I would give her the chance to explain out of respect for the last ten years but unless she has a bloody good reason I'd be calling it a day.

I'm so sorry. I hope things improve very soon.

turnthetoiletpaperroundproperly · 24/04/2023 16:00

I would feel so let down by your friend,Even if she thought you knew she has offered you no support. I understand you must feel very upset and hurt, it would take me some considerable time to get over this, The only mitigating thing I could see if I looked hard enough is that this isnt your friends fault,the initial problem is from the bullying, However I would take it badly,her lack of support, I wouldnt be able to feel anything but let down. I hope you get your son sorted out soon and he can be happy and content at school, I would take a breather from friend and just focus on your son,the rest will either sort itself out with friend or not, Awful situatuation for you and your family to deal with.

Verv · 24/04/2023 16:02

She may have assumed you knew + you havent seen her for a while to tell you?

Roussette · 24/04/2023 16:04

She's no friend. The first thing I would do if my son told me about ones in his class doing this to your son... would be to ring you up and say... is XXXX ok, I've heard that he is being picked on. Is there anything I can do, how can I help you or him.

sparepantsandtoothbrush · 24/04/2023 16:06

MXVIT · 24/04/2023 15:56

You're angry at the wrong person here.

100% she will have thought you already knew.

OP can be angry at more than one person. If she 100% thought OP knew then why hasn't she mentioned it once in the whole time its been happening. What a load of bullshit

LoobyLobbyLou · 24/04/2023 16:07

How did she respond when you called her out for not telling you?!

CaroleSinger · 24/04/2023 16:08

You need to ask why she didn't tell you. Chances are she thinks you already knew.

CheezePleeze · 24/04/2023 16:11

OP, this thread isn't going to go anywhere unless you say why she didn't tell you.

I'm surprised you left this crucial bit of info out of your OP.

BellePeppa · 24/04/2023 16:14

I don’t agree with posters on here giving your friend a pass by assuming she thought you knew! I’d be telling my friend immediately I found out and I’d be furious and upset for my friend’s child. She’s let you down big time in my opinion.

Mortimercat · 24/04/2023 16:14

You haven’t seen her for a while, why would she assume you didn’t know?

NotMyDayJob · 24/04/2023 16:15

I'm assuming OP doesn't know why the friend didn't tell her and the friend just mentioned she had in fact known and OP was too shocked to respond adequately at the time.

Even if the friend assumed OP knew, to not even check in to mention in (are you ok?
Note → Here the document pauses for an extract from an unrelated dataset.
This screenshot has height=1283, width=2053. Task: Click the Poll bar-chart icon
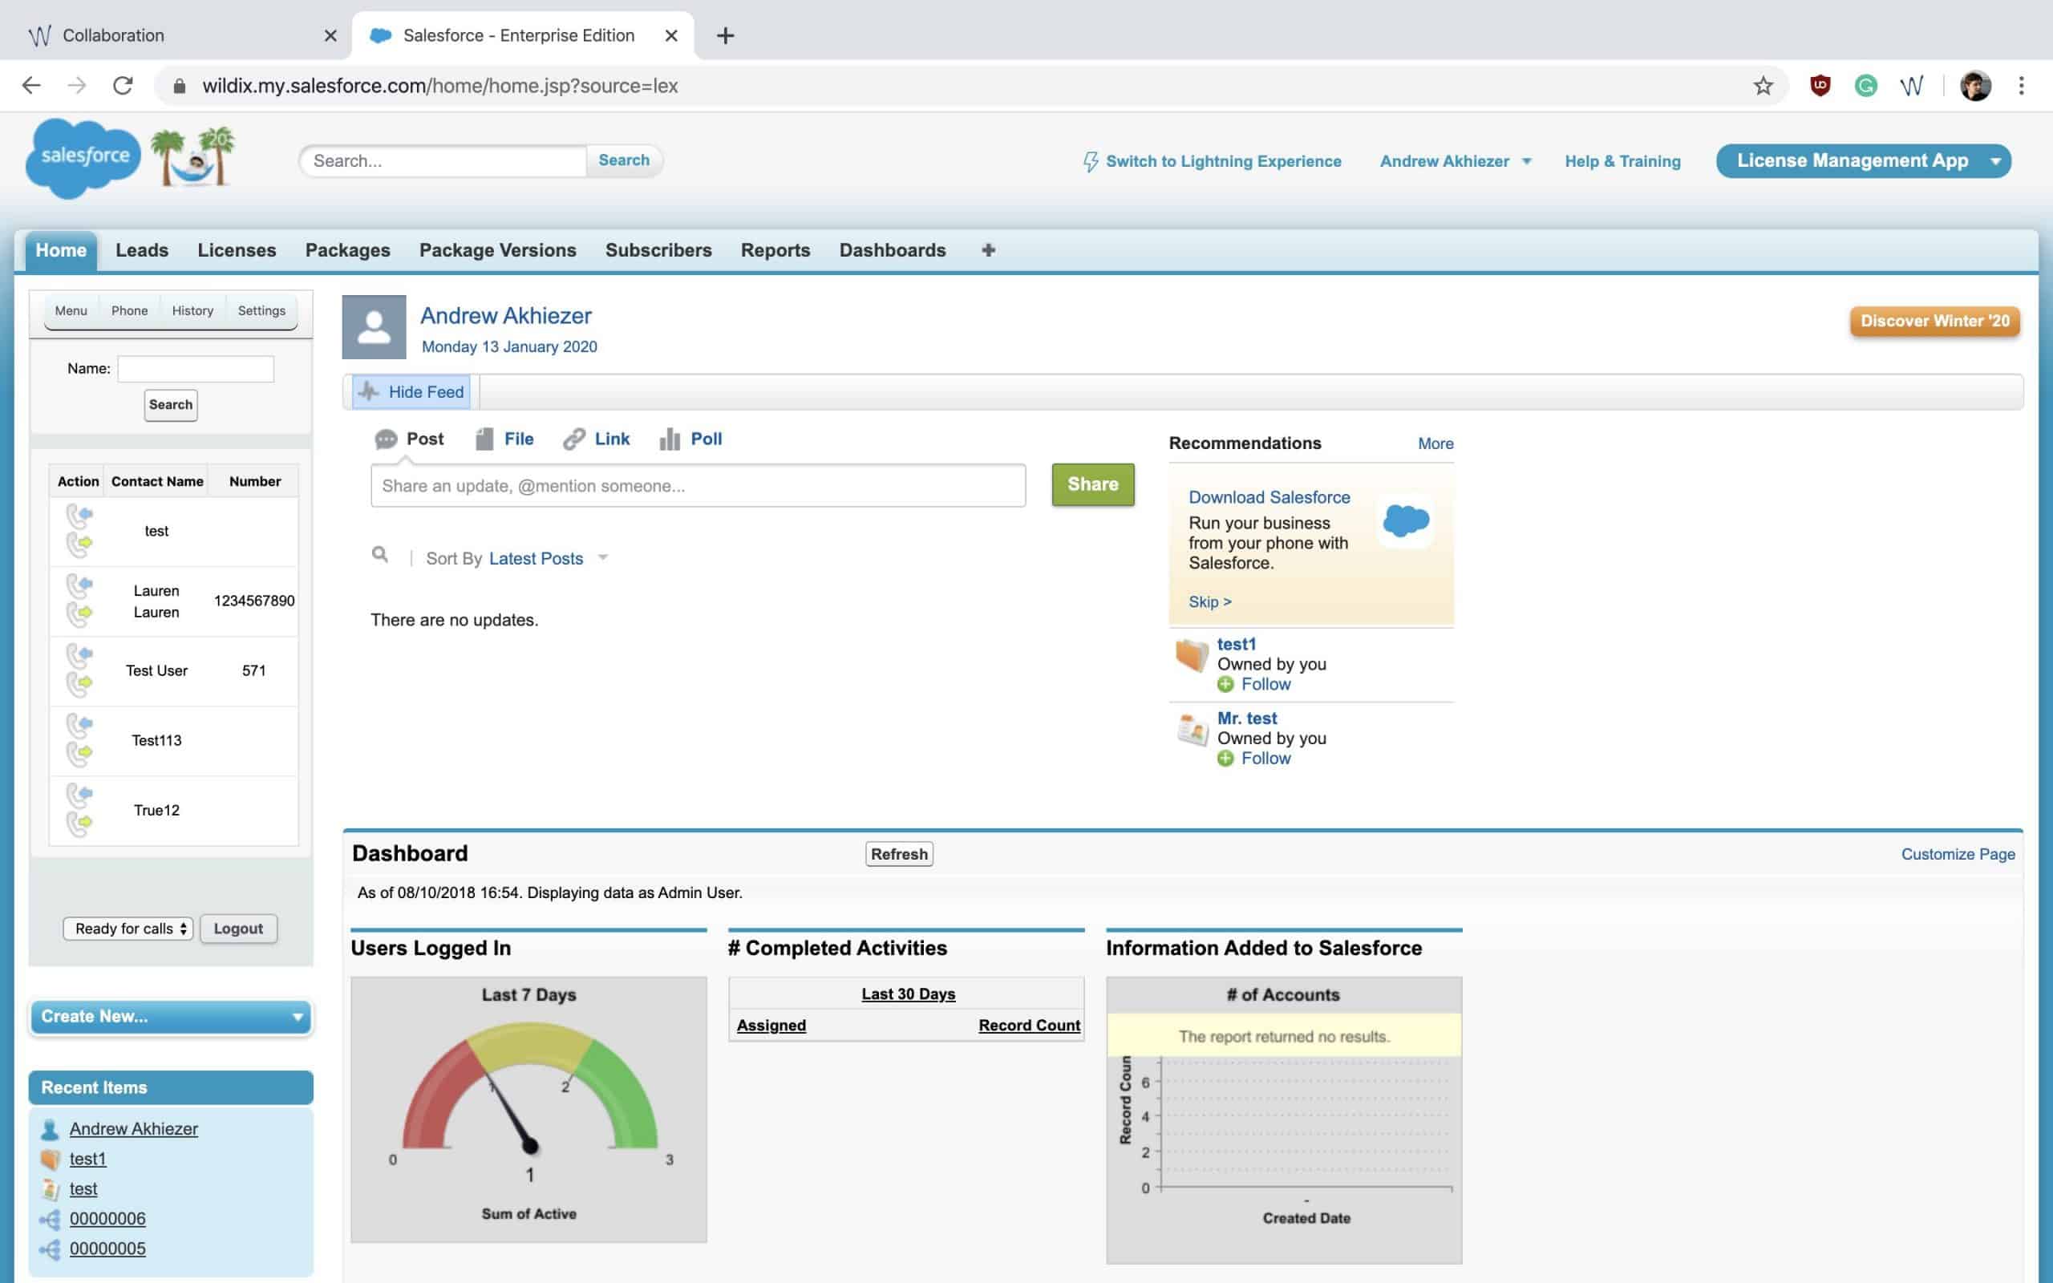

Wanted to make sure you definitely knew etc) is pretty unforgivable

Conkersinautumn · 24/04/2023 16:16

She probably thought you knew but she's no friend if she's never once asked how that situation was going / what was being done / just generally offered her support over it.

Deal with your son and school, let her know that you're too busy due to the massive situation that you've only just found out about from this third party.

Later reflect on whether she's there for you or just uses you to sound out her own problems

Cattycrabing · 24/04/2023 16:17

Not sure I could get over this to be honest op. I have autistic dc and would struggle to speak to a friend again if they did this.

Spiderboy · 24/04/2023 16:19

Does she know your child is very low verbal? I’d be really upset tbh.

Maves · 24/04/2023 16:22

If she's a good friend surely she would have told you as there was a chance you didn't know even if she thought you did! And she surely would have been upset/angry on your behalf. But strange I'd be piseed off not a great friend .

RosieLemonadeAndSugar · 24/04/2023 16:23

I would assume that she thought you knew.

I would feel let down she hadnt thought to check in on him / you, but wouldn't end a friendship over it.

TeapotElephant · 24/04/2023 16:25

I’d be with you OP. If I found out someone knew my child was being bullied and said nothing they’d be gone. Even if she did think you knew, she hasn’t exactly been forthcoming with support has she? What did she say when you asked her? My DC are a part of me, it would be like watching me get bullied and saying fuck all. But in a way, worse. Haven’t got time for that.